Despite his own ethical woes, Bernhardt on Friday sent a memo to the agency’s 70,000 staff members touting his efforts to improve the “ethical culture” at the agency.

“While serving as Deputy Secretary, I personally devoted a tremendous amount of effort to transforming and enhancing the ethics infrastructure throughout our organization,” he wrote. “It has been badly neglected for far too long.”

During the recent partial government shutdown, Bernhardt came under fire for allowing the National Park Service to tap into park entrance fees to keep sites open and combat mounting trash and sanitation issues. He also faced accusations from House Natural Resources Chairman Rep. Raul Grijalva (Ariz.) and other Democrats that he gave the fossil fuel industry a free pass during the shutdown, prioritizing his industry allies over all else. As an estimated 800,000 federal workers went without paychecks, the Interior Department plowed ahead with its “energy dominance” agenda, approving oil and gas leases and amending the Bureau of Ocean Energy Management’s shutdown contingency plan to bring back dozens of furloughed employees to continue work on offshore drilling activities.
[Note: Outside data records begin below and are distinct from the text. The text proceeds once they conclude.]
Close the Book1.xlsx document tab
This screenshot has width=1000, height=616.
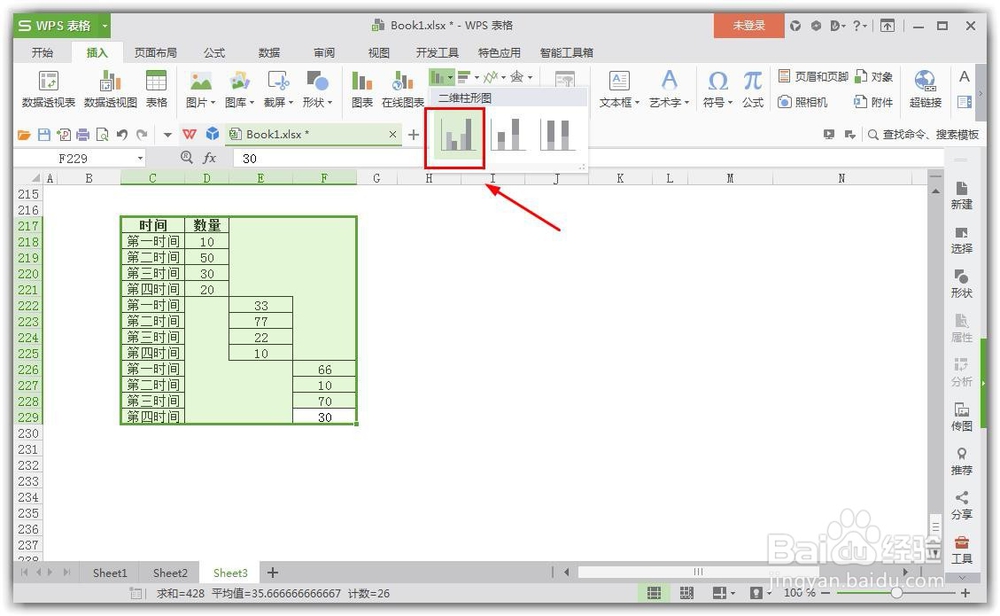click(392, 132)
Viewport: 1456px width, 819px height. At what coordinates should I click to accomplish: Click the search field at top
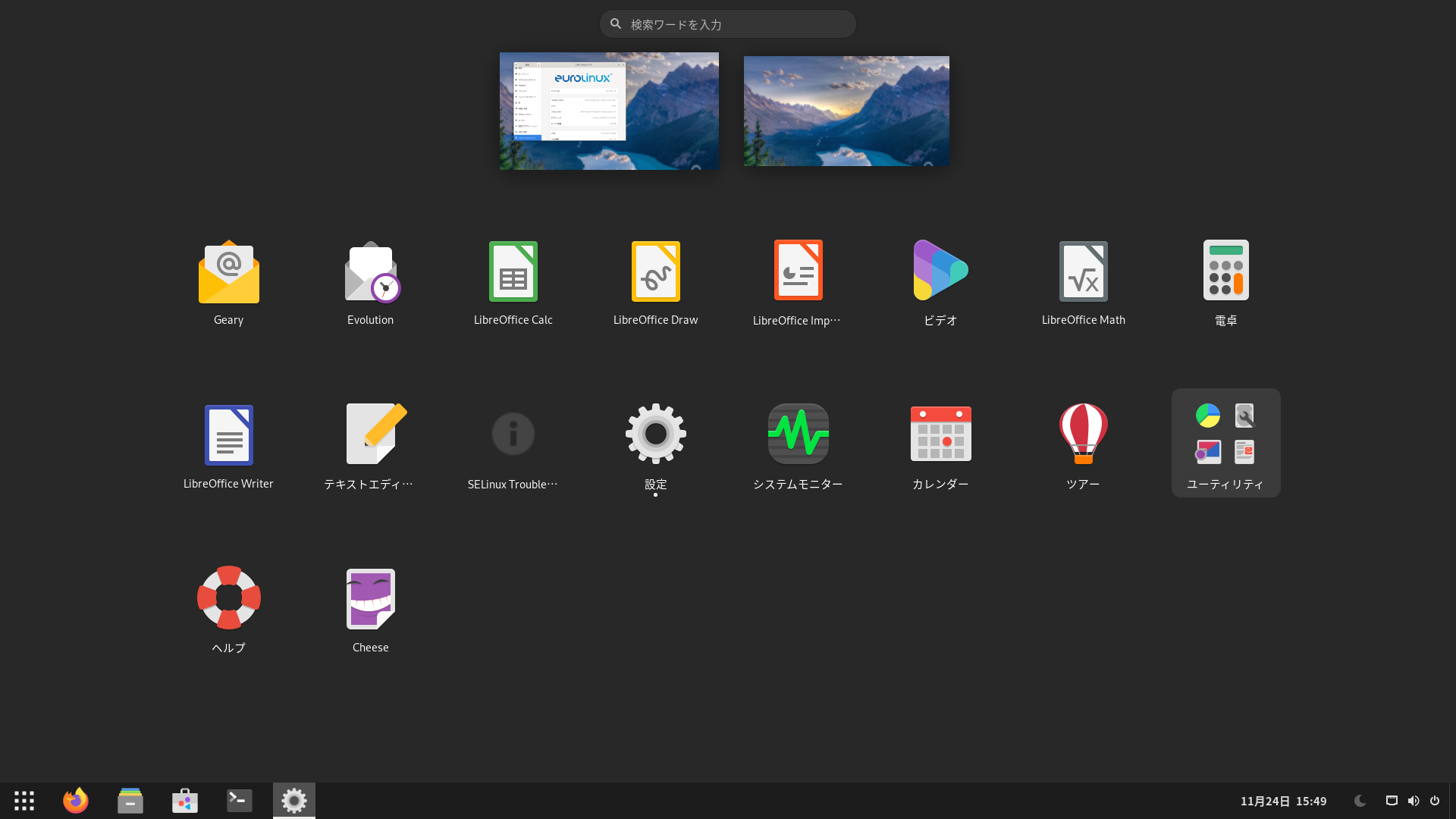point(728,24)
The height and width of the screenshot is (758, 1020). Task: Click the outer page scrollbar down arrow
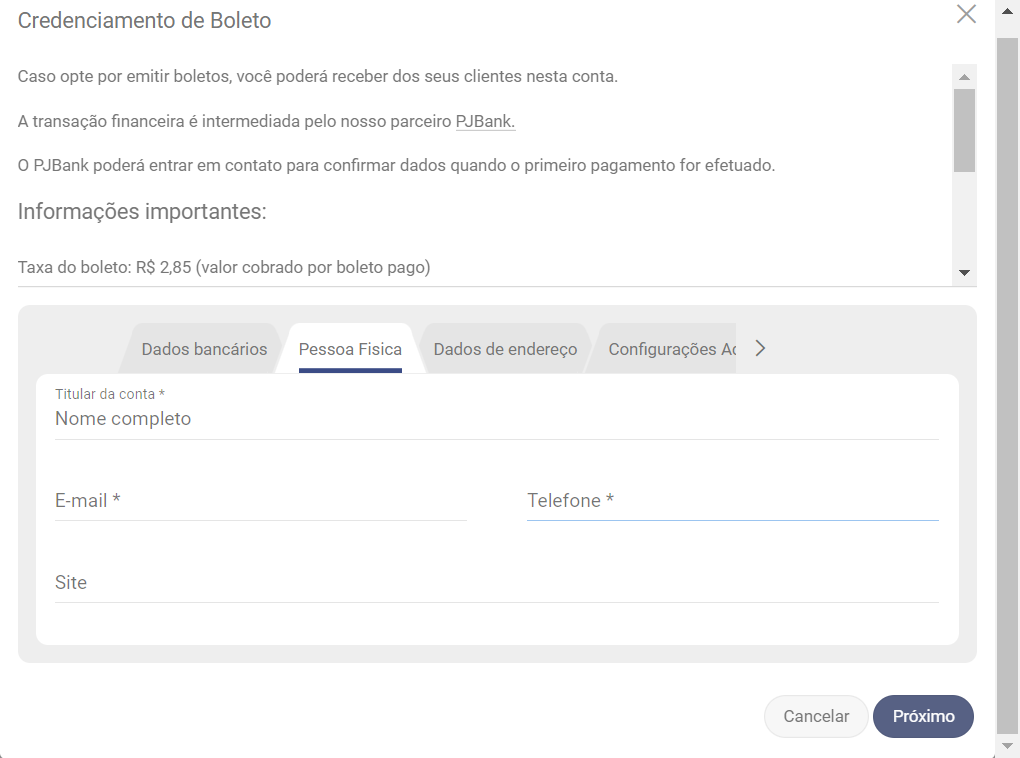(1008, 747)

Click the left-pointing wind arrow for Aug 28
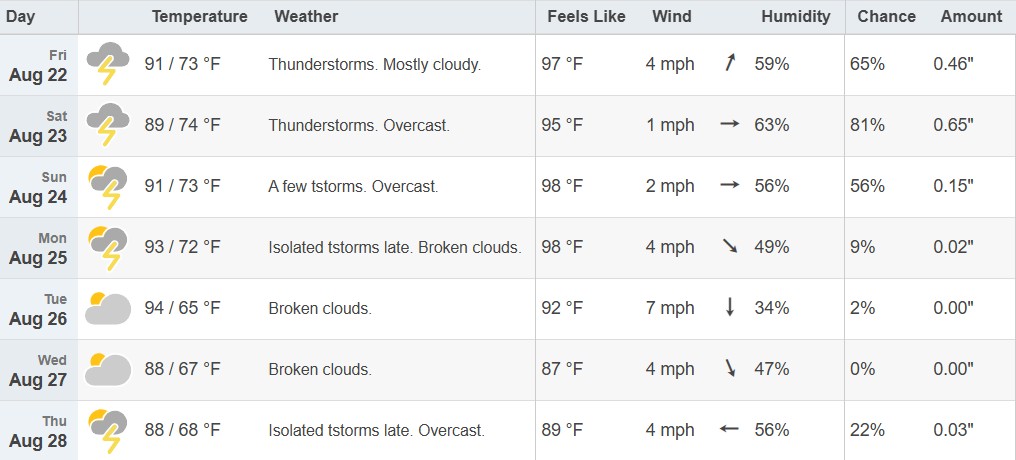730,430
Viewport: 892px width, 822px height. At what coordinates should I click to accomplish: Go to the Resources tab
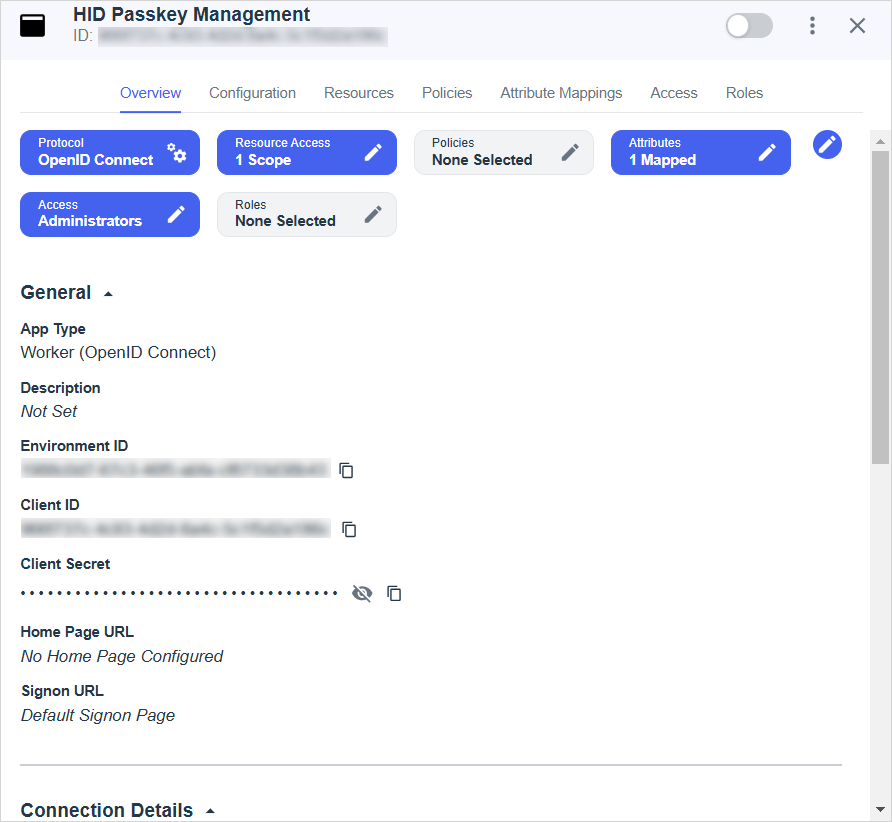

Grijalva called Bernhardt’s nomination “a perfect example of everything wrong with this administration.”

“We intend to conduct vigorous oversight of Mr. Bernhardt’s industry ties and how they may influence his policy decisions,” Grijalva said in a statement. “This administration has lost the benefit of the doubt, thanks in no small part to Ryan Zinke’s failed tenure at the Interior Department. We expect Mr. Bernhardt to right the ship and will act in his absence if he doesn’t.”